Thomas McCrae (December 16, 1870 – June 30, 1935) was professor of Medicine at Jefferson Medical College, and student and later colleague of Sir William Osler. Often quoted in medical training for his remark "more is missed by not looking than not knowing".[1] He was the brother of John McCrae, author of "In Flanders Fields".[2]
Thomas McCrae was born in Guelph, Ontario, Canada to Lieutenant-Colonel David McCrae and Janet Simpson Eckford McCrae.
McCrae trained in medicine at the University of Toronto, obtaining his Doctorate of Medicine in 1903.[3]
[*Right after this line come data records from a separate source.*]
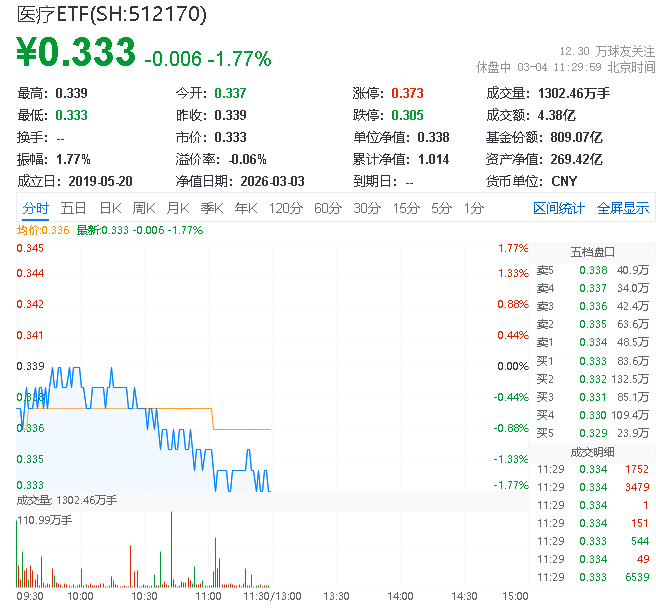Choose the 30分 chart interval
656x615 pixels.
click(x=367, y=208)
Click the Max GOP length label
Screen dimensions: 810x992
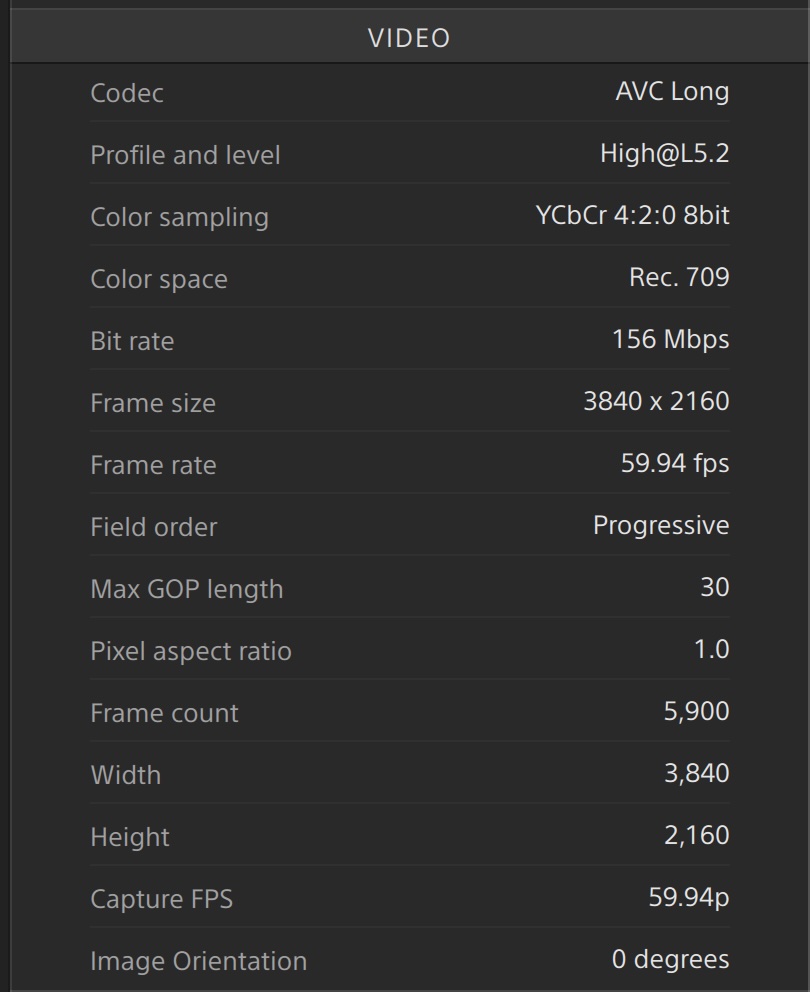186,589
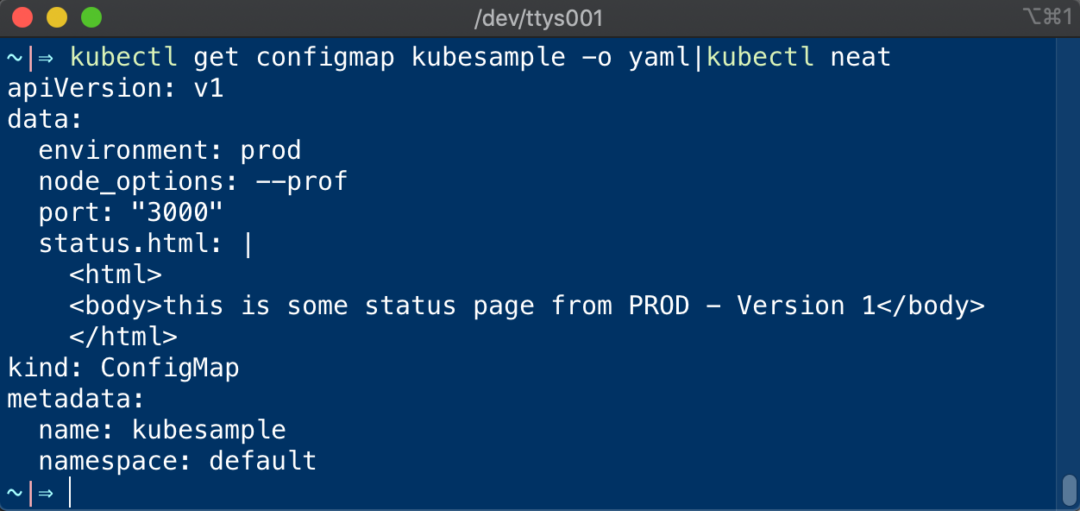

He became an assistant resident at Johns Hopkins Hospital in 1895 in Baltimore, Maryland and was later joined by his brother in 1899. It was there that he became associated with Dr William Osler (later Sir William) who was the "pre-eminent medical educator of his time".[4] [5]
McCrae's association with Osler continued with their collaboration in The Principles and Practice of Medicine, an authoritative medical text at the time. McCrae was initially assistant editor, but later became the editor of this text upon Osler's death.[6]
In 1912 he became Professor of Medicine at Jefferson Medical College in Philadelphia.
He was elected to the American Philosophical Society in 1914.[7]
"In 1924, he was Lumleian lecturer at the Royal College of Physicians in London. He was chairman of the Section on Practice of Medicine of the American Medical Association, 1914–1915. From 1916 to 1925 he was secretary of the Association of American Physicians and in 1930 its president."[3]
McCrae died in 1935 in Philadelphia with no children to survive him and wife Amy Marian Gwyn. He is described in an obituary in the Canadian Medical Association Journal as a "deep student, a fine clinician, a great teacher".[6]